Required action:
Where does the word "chevron" show up in the records? Copy every line that holds it.

─── Data for analysis ───

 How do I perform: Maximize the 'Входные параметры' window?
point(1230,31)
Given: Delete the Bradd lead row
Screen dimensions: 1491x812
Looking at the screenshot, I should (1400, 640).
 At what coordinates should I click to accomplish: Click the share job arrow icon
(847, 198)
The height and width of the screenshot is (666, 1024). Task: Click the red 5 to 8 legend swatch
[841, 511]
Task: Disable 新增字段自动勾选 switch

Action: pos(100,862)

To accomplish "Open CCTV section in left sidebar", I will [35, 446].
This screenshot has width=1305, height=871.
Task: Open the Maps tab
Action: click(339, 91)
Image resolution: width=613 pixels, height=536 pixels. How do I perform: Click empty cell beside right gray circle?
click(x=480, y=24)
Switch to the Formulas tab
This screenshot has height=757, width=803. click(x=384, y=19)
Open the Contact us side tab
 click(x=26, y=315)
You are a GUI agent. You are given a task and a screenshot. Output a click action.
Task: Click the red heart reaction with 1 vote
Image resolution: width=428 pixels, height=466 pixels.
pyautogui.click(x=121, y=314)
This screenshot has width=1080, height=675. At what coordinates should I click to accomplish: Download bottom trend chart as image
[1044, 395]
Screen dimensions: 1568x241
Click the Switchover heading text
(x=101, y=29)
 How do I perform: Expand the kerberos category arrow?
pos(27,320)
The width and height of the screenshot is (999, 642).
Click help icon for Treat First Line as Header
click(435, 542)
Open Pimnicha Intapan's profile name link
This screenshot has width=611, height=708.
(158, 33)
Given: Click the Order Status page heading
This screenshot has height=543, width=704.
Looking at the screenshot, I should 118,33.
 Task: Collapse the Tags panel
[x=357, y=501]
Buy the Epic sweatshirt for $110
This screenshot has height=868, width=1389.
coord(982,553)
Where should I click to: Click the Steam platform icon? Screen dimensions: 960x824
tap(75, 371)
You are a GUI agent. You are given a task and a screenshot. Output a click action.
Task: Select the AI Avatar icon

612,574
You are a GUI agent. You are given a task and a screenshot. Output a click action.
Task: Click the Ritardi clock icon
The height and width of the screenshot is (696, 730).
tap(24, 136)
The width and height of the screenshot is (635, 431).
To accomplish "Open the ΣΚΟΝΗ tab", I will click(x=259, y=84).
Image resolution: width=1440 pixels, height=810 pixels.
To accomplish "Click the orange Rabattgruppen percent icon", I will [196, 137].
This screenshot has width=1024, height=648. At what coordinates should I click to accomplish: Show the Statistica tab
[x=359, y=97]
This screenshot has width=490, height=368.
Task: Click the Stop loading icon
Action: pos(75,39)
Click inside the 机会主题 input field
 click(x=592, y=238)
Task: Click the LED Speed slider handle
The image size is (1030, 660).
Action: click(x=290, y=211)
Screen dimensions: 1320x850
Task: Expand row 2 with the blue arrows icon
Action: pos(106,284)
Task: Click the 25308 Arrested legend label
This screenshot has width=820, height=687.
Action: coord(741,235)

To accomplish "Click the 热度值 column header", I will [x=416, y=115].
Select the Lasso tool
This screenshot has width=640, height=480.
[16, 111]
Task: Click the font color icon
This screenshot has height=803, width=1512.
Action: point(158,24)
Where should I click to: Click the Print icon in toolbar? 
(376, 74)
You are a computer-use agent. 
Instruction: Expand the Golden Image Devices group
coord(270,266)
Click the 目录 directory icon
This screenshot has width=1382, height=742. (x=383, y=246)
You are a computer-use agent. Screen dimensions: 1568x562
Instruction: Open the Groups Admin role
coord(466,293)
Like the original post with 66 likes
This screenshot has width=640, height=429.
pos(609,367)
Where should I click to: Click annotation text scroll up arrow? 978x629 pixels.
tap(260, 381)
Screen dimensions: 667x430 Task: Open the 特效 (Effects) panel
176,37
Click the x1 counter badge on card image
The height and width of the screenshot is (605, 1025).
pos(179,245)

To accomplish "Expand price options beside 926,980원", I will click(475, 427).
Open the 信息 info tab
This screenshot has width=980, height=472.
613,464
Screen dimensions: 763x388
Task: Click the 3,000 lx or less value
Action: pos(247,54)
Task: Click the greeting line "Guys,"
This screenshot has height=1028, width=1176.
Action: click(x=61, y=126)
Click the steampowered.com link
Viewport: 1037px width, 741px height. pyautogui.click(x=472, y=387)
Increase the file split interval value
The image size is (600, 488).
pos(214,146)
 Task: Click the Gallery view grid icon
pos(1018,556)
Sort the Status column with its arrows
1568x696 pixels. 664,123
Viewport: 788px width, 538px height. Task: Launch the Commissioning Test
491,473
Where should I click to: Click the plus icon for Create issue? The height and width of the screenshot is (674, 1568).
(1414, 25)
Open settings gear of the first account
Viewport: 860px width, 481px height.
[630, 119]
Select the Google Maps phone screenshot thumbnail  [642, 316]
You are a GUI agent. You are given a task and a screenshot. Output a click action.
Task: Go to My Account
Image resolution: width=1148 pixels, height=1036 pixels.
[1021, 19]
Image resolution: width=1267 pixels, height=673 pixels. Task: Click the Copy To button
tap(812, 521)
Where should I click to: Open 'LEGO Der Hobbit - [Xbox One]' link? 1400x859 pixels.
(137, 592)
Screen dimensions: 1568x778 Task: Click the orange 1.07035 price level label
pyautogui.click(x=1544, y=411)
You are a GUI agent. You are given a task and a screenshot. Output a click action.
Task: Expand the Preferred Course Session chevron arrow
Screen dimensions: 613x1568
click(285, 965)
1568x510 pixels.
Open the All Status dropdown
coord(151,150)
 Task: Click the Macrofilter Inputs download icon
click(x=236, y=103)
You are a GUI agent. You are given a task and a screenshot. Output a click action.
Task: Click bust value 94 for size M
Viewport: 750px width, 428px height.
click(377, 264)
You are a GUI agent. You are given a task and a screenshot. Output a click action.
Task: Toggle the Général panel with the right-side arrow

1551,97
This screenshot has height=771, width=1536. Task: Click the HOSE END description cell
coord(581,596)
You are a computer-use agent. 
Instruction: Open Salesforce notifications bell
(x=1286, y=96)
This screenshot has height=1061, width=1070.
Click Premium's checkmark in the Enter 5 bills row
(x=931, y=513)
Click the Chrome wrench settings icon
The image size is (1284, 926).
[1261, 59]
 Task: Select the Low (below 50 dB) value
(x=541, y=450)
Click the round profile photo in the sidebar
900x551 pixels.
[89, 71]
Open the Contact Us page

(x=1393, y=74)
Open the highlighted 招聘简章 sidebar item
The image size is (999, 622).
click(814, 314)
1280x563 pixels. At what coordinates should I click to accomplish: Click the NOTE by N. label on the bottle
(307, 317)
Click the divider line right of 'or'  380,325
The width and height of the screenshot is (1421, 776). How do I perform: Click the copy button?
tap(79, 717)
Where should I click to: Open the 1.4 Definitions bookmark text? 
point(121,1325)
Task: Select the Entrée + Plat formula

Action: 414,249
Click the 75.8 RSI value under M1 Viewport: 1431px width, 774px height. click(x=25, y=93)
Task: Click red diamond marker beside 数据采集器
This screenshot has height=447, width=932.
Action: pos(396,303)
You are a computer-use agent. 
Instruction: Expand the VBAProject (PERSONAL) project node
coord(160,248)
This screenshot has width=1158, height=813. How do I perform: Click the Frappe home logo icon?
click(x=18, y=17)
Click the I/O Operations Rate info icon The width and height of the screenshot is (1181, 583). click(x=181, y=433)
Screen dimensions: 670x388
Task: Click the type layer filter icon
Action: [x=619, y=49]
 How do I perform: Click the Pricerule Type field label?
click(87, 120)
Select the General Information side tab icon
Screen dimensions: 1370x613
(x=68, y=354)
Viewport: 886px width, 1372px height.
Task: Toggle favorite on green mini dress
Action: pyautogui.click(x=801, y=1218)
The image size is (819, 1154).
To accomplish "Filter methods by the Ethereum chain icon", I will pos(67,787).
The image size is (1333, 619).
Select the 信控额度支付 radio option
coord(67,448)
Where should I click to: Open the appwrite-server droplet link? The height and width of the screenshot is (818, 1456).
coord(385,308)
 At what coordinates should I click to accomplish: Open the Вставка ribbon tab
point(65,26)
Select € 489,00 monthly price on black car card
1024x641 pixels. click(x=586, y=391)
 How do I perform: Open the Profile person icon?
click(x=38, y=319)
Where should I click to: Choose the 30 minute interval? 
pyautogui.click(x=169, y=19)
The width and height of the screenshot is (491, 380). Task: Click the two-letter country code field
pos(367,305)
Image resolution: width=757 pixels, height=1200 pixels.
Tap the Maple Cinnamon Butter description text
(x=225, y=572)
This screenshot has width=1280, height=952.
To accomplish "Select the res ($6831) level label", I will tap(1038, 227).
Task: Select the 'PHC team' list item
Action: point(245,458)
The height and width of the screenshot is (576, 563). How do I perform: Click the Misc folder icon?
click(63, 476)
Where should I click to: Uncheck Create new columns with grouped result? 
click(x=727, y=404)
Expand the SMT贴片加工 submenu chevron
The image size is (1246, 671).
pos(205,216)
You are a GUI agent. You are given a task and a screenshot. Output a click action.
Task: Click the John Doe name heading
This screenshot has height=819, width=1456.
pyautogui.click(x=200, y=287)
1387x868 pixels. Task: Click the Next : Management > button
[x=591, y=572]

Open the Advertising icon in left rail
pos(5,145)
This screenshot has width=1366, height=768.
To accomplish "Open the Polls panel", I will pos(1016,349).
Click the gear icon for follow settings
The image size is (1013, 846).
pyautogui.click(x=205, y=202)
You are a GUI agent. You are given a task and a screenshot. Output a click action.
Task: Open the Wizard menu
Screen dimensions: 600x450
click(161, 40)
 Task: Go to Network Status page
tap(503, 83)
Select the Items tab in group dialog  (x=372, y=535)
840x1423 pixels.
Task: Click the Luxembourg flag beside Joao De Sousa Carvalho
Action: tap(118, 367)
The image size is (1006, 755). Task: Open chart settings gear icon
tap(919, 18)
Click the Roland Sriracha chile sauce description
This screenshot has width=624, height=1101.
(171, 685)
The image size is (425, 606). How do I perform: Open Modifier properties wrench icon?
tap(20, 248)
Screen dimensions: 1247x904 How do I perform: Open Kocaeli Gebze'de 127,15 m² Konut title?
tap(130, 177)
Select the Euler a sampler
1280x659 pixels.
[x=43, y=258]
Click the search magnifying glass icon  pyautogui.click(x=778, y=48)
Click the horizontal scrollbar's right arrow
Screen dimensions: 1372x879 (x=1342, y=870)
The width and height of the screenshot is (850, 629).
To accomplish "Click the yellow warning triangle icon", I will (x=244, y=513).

───

Answer below:
Task: Expand the Preferred Course Session chevron arrow
Expand the SMT贴片加工 submenu chevron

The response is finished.